Clawed hands cupping her cheek brought her out of her rambling, where she saw the noticeably red face of Chat Noir. Placing a hand on his forehead, she briefly frowned at the temperature, until the hero assured, "Princess, you're well within your rights not to forgive them."
Biting her lip, she turned her head the other way, however, it was directed again in the same direction as Chat by his hand. He gazed into her blue irises, thankfully not a vibrant green anymore, stating, "The way they turned their backs on you was not fair."
Before Marinette could spew another defence for her classmates, her partner shushed her gently. "I was there, Princess. I heard every lie she told about herself, and especially about you," he explained, "I had no idea that she threatened you, and trust me, if all it took was a few simple tales to get your childhood friends to believe you're a bully, they aren't very good people."
In a daze, she listened to his speech, and by the end of it, tears were glistening in her eyes. "Just know, that if you ever need a friend, or somone who'll be there by your side, it'll be me," Chat promised, "Whether it's to stand up for you, or just to be assured that I believe in you."
She threw her arms around his body, burying her head in his chest. "Thank you, Chat. You have no idea how hard it's been to find someone who'll stick by my side throughout everything I go through."
Her warmth caused a purr to rumble in his chest, which he didn't bother to silence. Marinette chuckled, wiping away a stray tear, as Chat Noir scooped her up and began to ascend the ladder to her bed. Leaning against his frame, a small smile lit up her face, which Chat Noir acknowledged.

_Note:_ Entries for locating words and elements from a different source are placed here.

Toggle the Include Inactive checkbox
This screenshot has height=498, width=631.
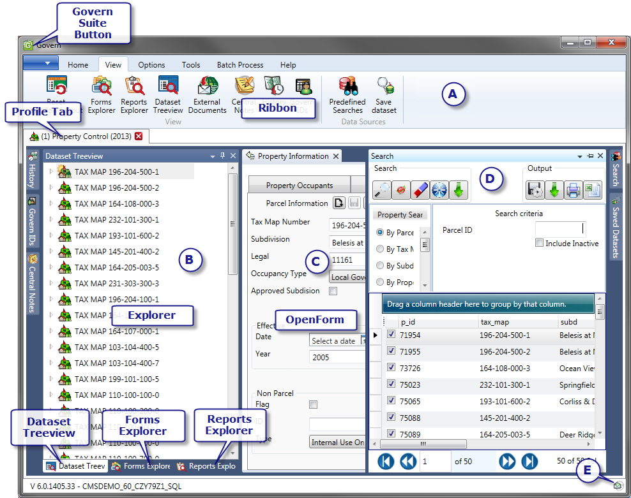tap(540, 243)
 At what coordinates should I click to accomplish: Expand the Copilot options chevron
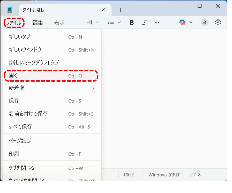[x=191, y=22]
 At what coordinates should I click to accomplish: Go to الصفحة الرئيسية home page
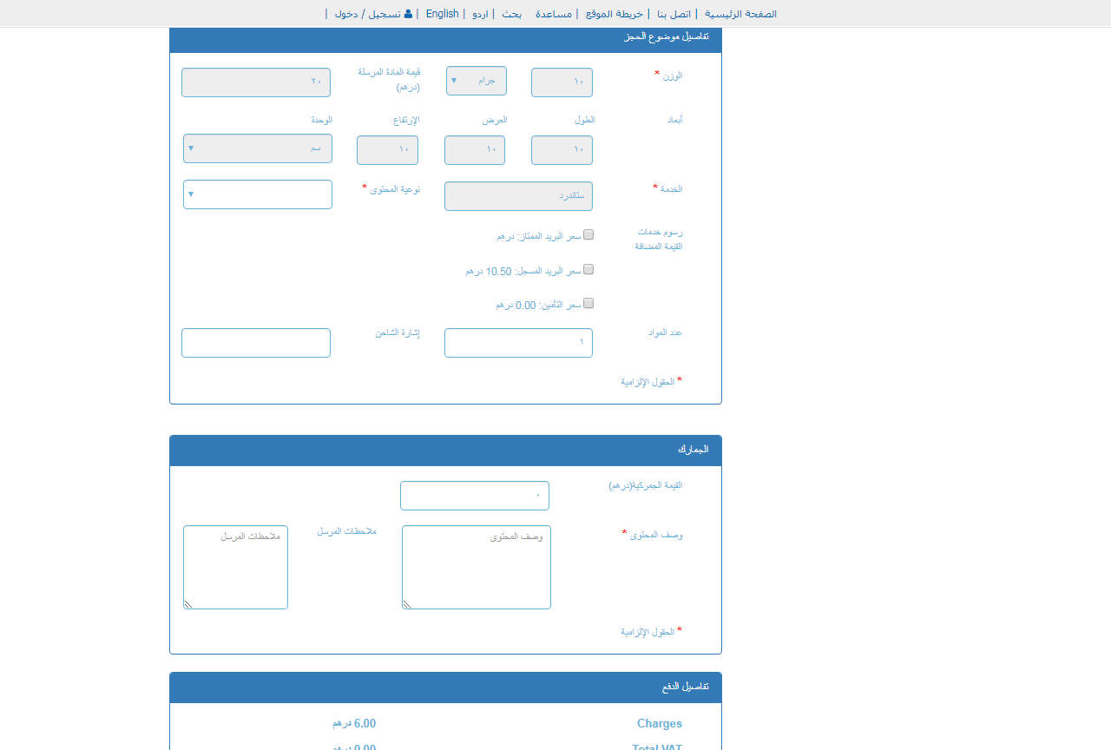(739, 13)
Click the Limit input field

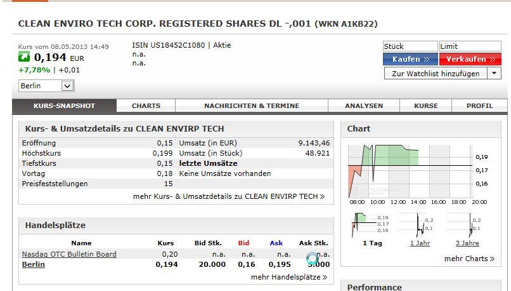tap(471, 46)
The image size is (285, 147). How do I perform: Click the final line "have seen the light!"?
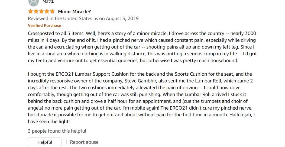[49, 122]
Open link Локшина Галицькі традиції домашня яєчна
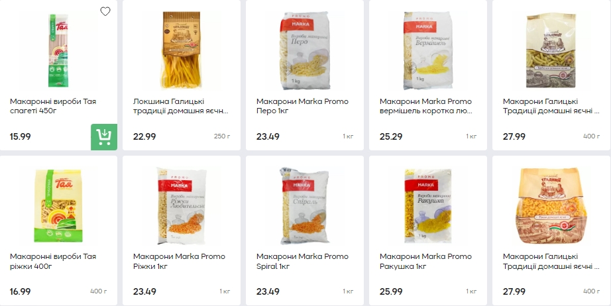This screenshot has width=611, height=306. pos(180,106)
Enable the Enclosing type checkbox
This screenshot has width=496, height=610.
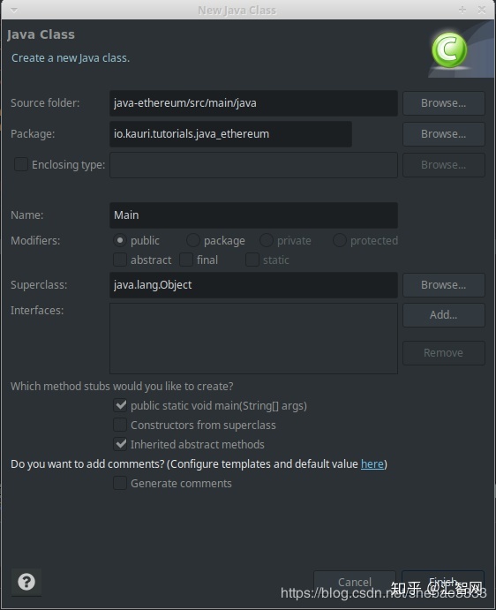click(x=21, y=164)
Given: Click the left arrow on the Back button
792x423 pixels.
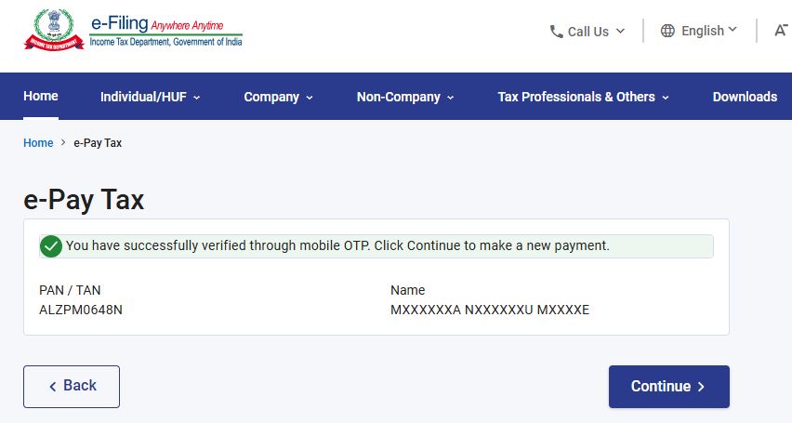Looking at the screenshot, I should coord(53,387).
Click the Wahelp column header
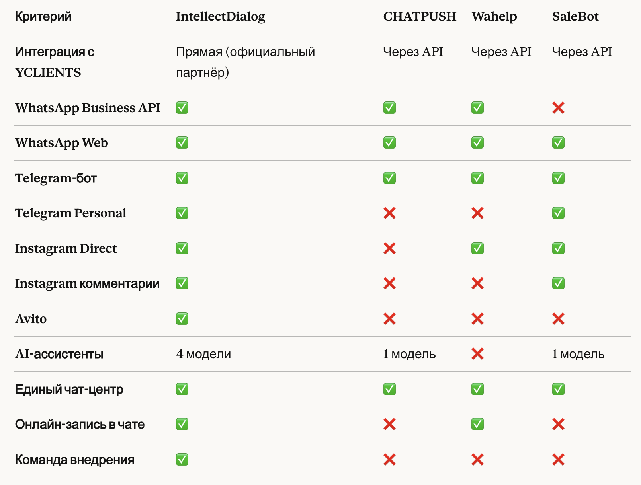This screenshot has width=641, height=485. [494, 17]
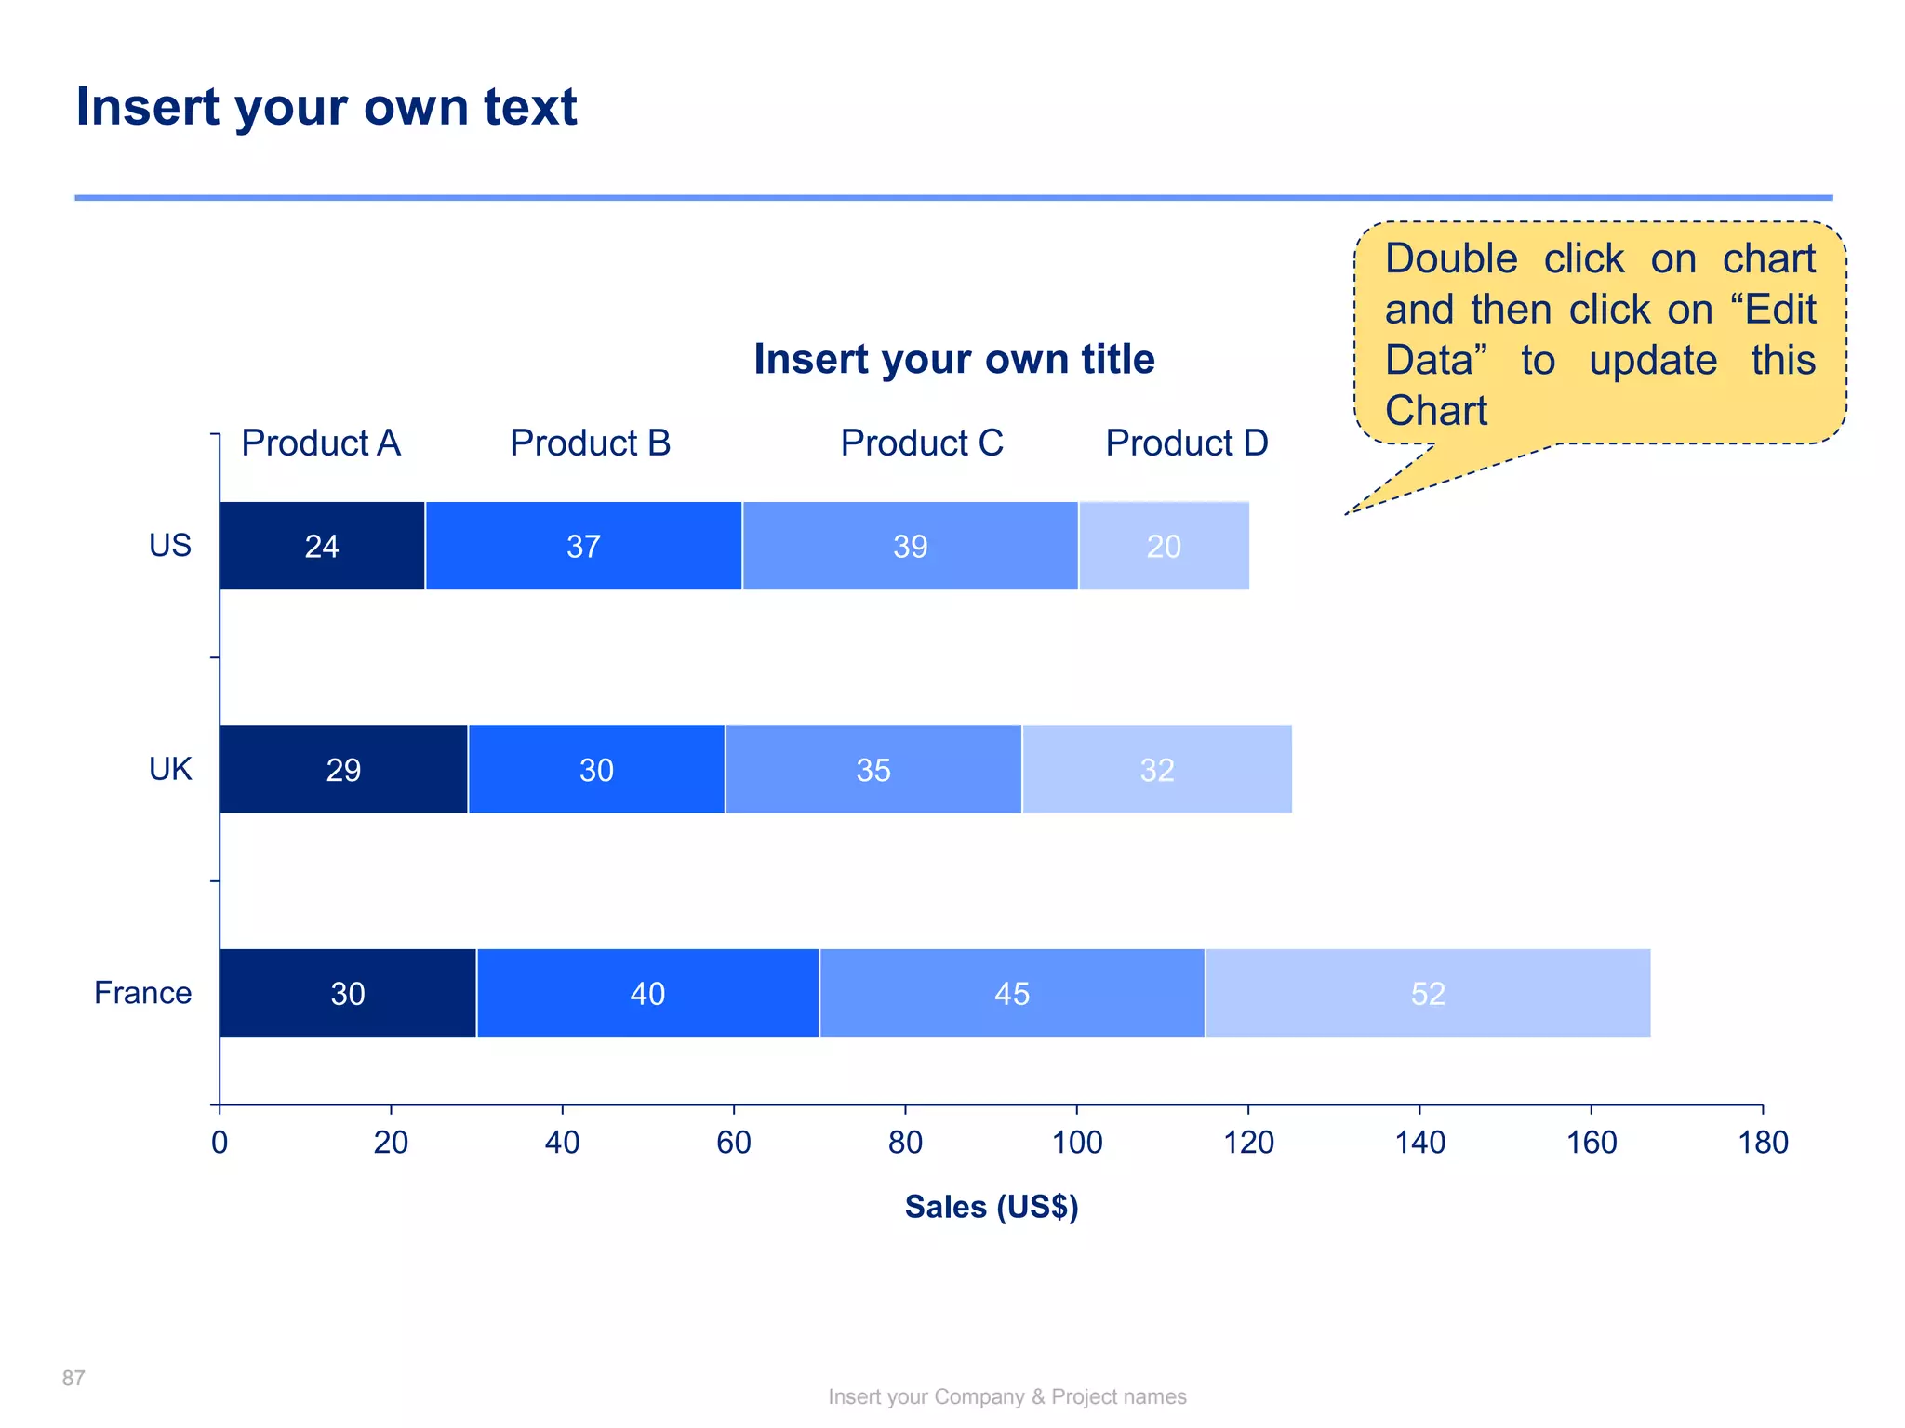Select the US bar segment showing 37
The height and width of the screenshot is (1428, 1905).
pyautogui.click(x=584, y=546)
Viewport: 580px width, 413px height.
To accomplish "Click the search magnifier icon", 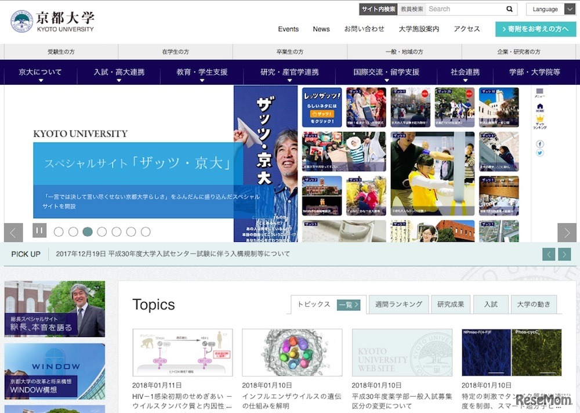I will tap(509, 9).
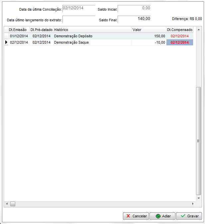Click the Saldo Final input field
The width and height of the screenshot is (205, 224).
click(134, 19)

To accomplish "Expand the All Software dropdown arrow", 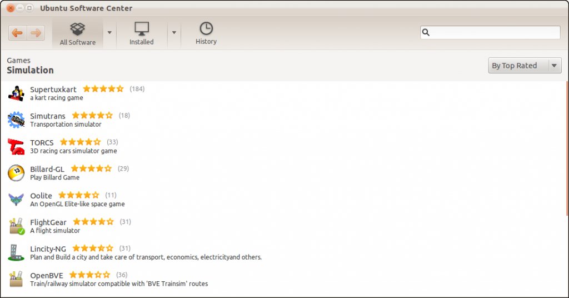I will 109,33.
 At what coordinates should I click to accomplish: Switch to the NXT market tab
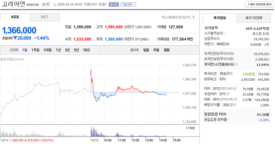click(45, 17)
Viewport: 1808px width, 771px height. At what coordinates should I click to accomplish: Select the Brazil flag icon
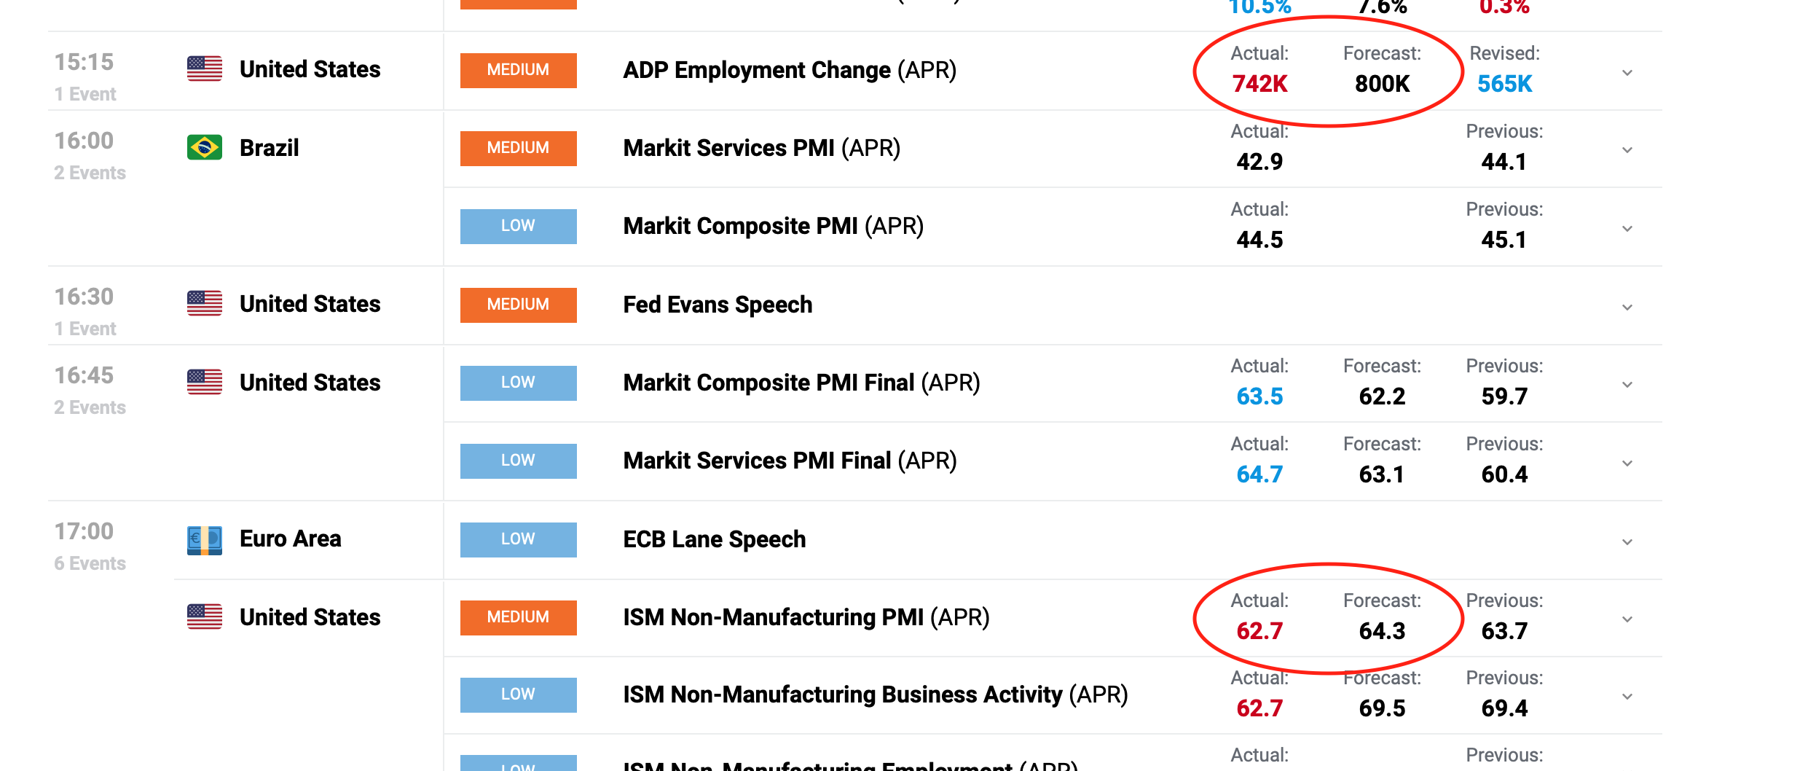205,147
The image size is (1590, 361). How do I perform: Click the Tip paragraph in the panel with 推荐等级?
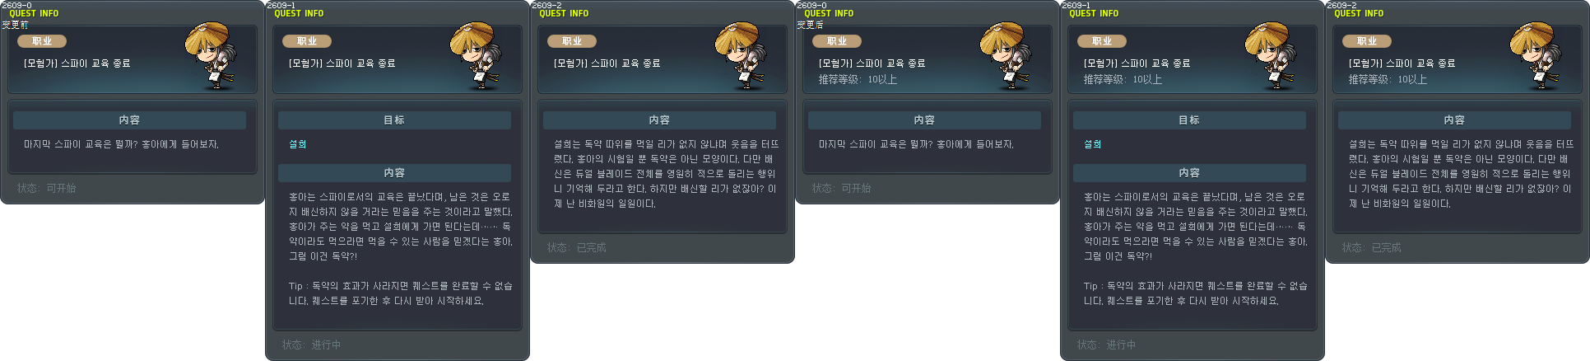pos(1195,293)
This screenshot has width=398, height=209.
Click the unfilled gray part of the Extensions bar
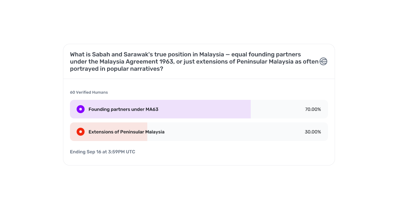[226, 132]
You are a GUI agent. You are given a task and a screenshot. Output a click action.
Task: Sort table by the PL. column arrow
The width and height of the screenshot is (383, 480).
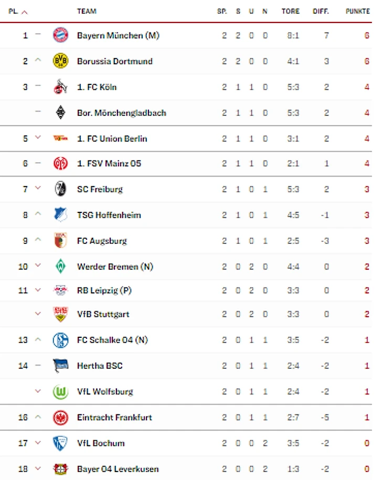25,12
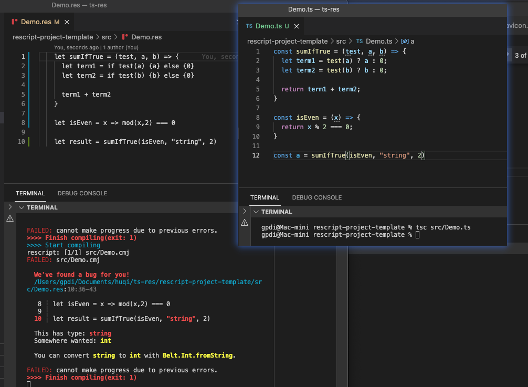Screen dimensions: 528x387
Task: Close the Demo.ts editor tab
Action: coord(295,26)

It made his heart perform a few backflips at the sight of the action, and a flush to form on his cheeks. Mentally questioning the rush of sudden emotion, he pulled back the duvet atop her bed, carefully and gently placing Marinette on the bouncy matress. Allowing her to curl snuggly beneath the blanket, he leaned down to press a delicate kiss on her forehead, almost tempted to do the action again but on the slightly wide lips she had open.
Shaking his head, he gave her a genuine smile, corners of his eyes creasing from the joy he expressed. "Sorry Princess, but it looks like your Knight has to go before the sun rises."
Sitting back up, Marinette said, "No, no. You can stay, it's fine! Am I boring you, is that why you want to go? Or is it that I'm talking too much? 'Cause I'm sure I can-"
A peck on her cheek silenced her, as Chat Noir responded with, "I can never get bored with you, Mari. You're just tired, and I wouldn't want to make you late to school."
Prepared to deny, she or Chat were not prepared for the cute yawn that escaped her mouth, causing her to cover it whilst Adrien's face burned a bright pink.
"Bonne nuit, Princess," he bidded, pulling the covers over her form. Sighing in contentment, Marinette nestled into the heat, sending him a sleepy smile that made the familiar feeling in his heart start up again.
"Night, Minou."
Chat Noir opened up the trapdoor, exiting the bedroom and making sure no cold seeped into the building from the outside. He lingered for a moment, staring longily at Marinette through the window of the hatch. Letting out a sigh, he beamed one last time, before vaulting across the rooftops to the Agreste Mansion once again.